While devaluing money through clandestine or open means has its proponents in the modern era, the Bible suggests otherwise.
In the Old Testament law God established a standard of measurement, “the shekel of the sanctuary.” “Every valuation shall be according to the shekel of the sanctuary: twenty gerahs shall make a shekel” (Lev. 27:25). When conducting official business at any time throughout its history (to the extent that the law was followed), a shekel had to conform to a standard set in stone, as it were. Its weight remained the same. Of course its subjective value could rise and fall through the normal market forces of supply and demand, but the fundamental value of a shekel remained the same.
If you think about new goods like technology, the value of our currency increases. I can buy a much better version of an IPhone today at a price substantially lower than the ones introduced a decade ago. This is the power of industrialization. In a growing economy, the purchasing power of a dollar should generally increase across the board, but because of the philosophy of inflation, it does not.
Obviously the Old Testament mandates concerning weights and measures do not apply directly to us today; however, principles (economic or otherwise) that come from God would seem to provide sound guidance. Our economic handlers disagree.
You shall have just balances, just weights, a just ephah, and a just hin; I am the Lord your God, who brought you out of the land of Egypt (Lev. 19:36).

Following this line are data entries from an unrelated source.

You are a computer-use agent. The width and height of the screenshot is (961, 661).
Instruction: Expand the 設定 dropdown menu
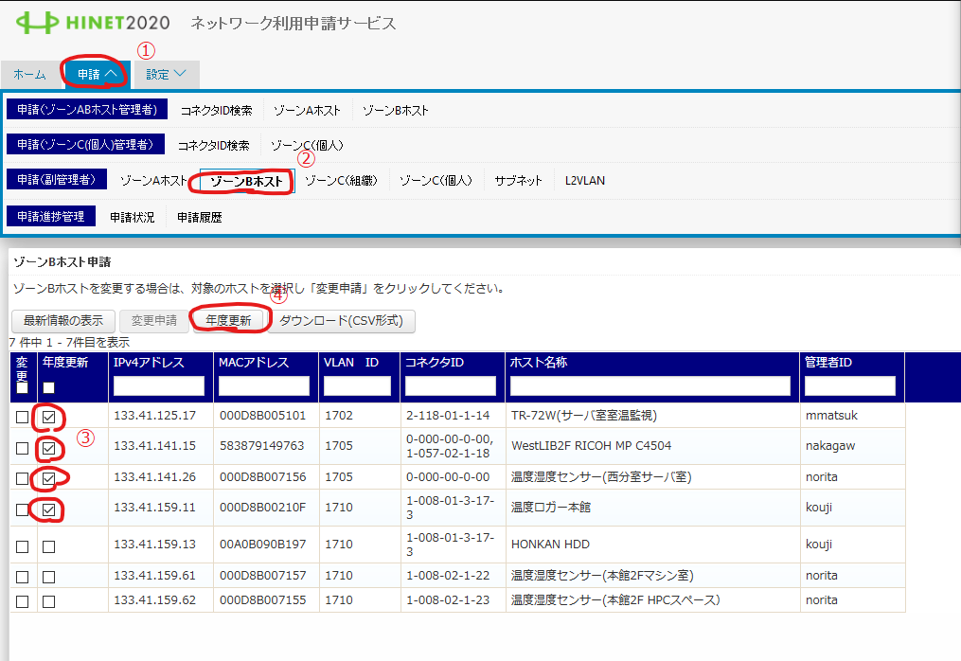166,74
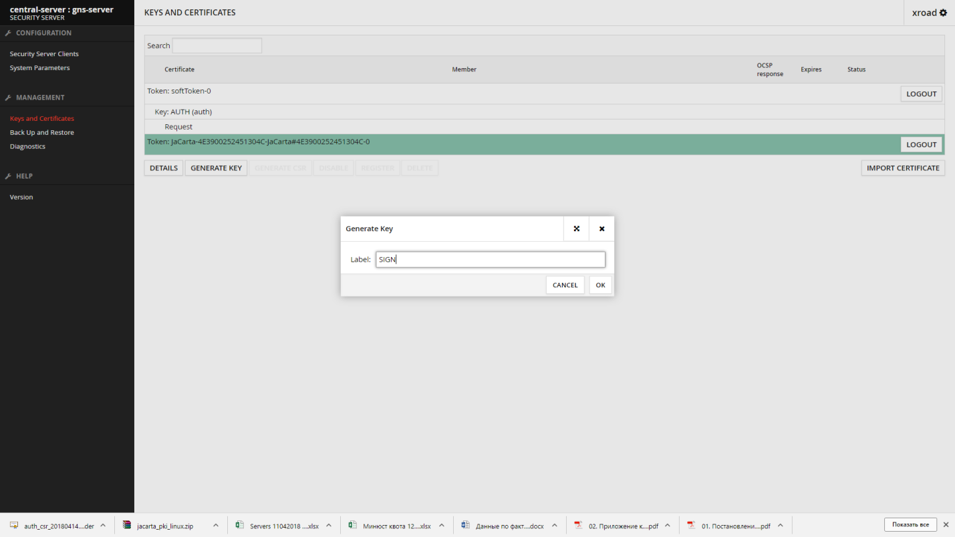Click the Показать все button
This screenshot has width=955, height=537.
910,525
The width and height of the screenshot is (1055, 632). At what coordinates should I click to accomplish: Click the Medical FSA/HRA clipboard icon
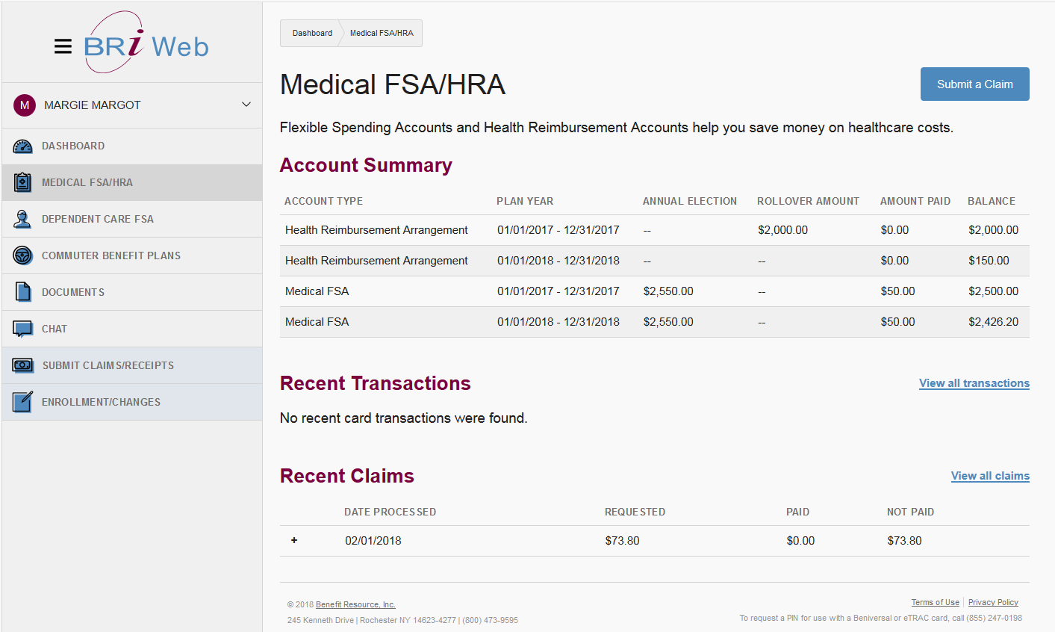(x=23, y=182)
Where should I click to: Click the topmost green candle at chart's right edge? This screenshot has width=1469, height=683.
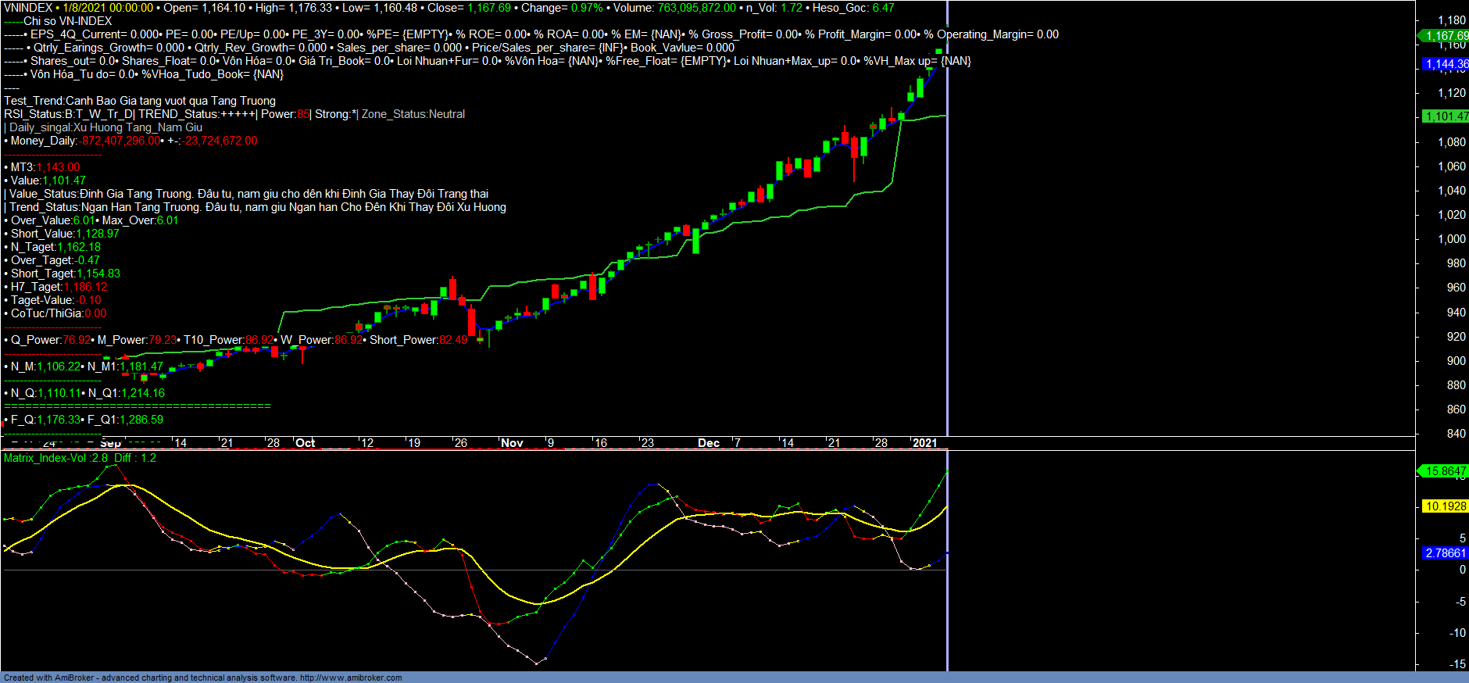click(x=938, y=52)
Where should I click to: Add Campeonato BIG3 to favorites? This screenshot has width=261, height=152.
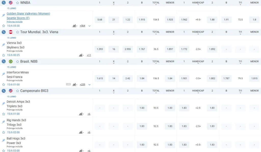(x=18, y=91)
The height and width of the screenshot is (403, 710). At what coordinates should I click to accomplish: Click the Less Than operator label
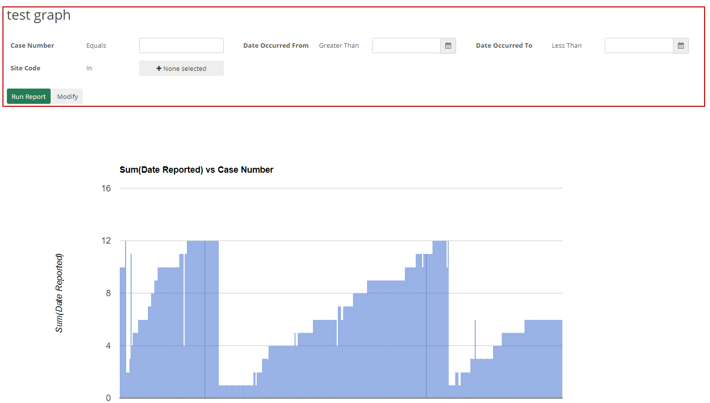pos(566,45)
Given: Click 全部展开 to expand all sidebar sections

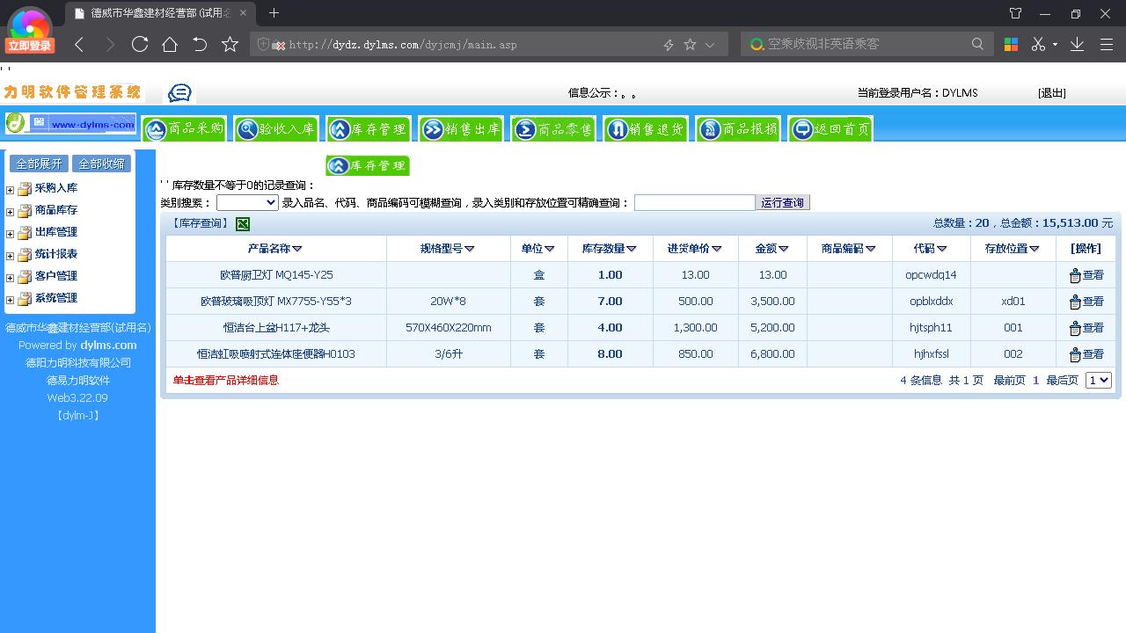Looking at the screenshot, I should [38, 163].
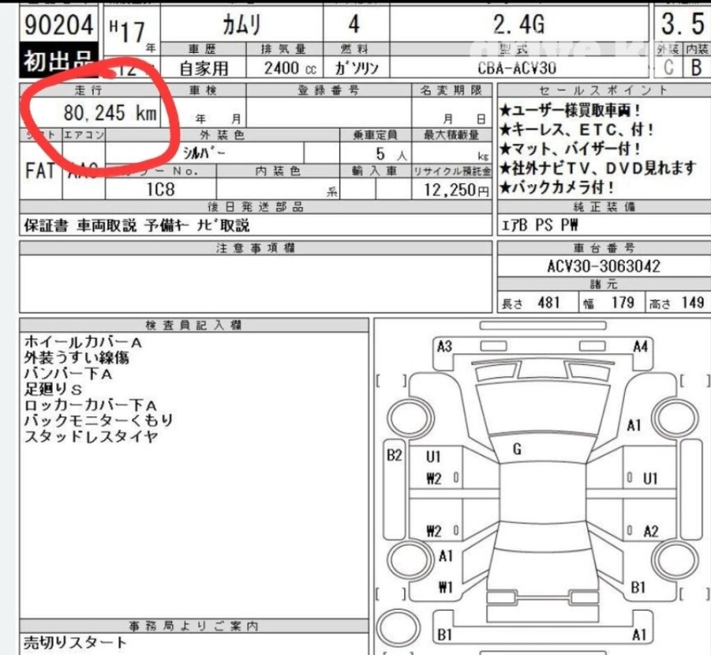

“In weighing and measuring, we pretend a design to give all those their own whom we deal with; but, if the weights and measures be false, it is like a corruption in judgment, it cheats under colour of justice; and thus to deceive a man to his damage is worse than picking his pocket or robbing him on the highway. He that sells is bound to give the full of the commodity, and he that buys the full of the price agreed upon, which cannot be done without just balances, weights, and measures. Let no man go beyond or defraud his brother, for, though it be hidden from man, it will be found that God is the avenger of all such.” (Matthew Henry)
You shall not have in your bag two kinds of weights, a large and a small. You shall not have in your house two kinds of measures, a large and a small. A full and fair weight you shall have, a full and fair measure you shall have, that your days may be long in the land that the Lord your God is giving you. For all who do such things, all who act dishonestly, are an abomination to the Lord your God (Deut. 25:13-16).
A false balance is an abomination to the Lord, but a just weight is his delight (Prov. 11:1).
A just balance and scales are the Lord’s; all the weights in the bag are his work (Prov. 16:11).
Unequal weights and unequal measures are both alike an abomination to the Lord (Prov. 20:10; cf. 20:23).
Strong, stable, growing economies are built on hard work and frugality. We work hard and we save for the future. Abominably, efforts to purposely devalue money rob the hard working frugal citizen, and forces him to play speculative games in the stock market in order to try to maintain the purchasing power of his savings. Because western economies have built up so much wealth over the past two centuries, there is an abundance of capital available to prodigiously spend, but a generation follows who won’t have the abundance that others have experienced available. The hunt for pig pods will then begin.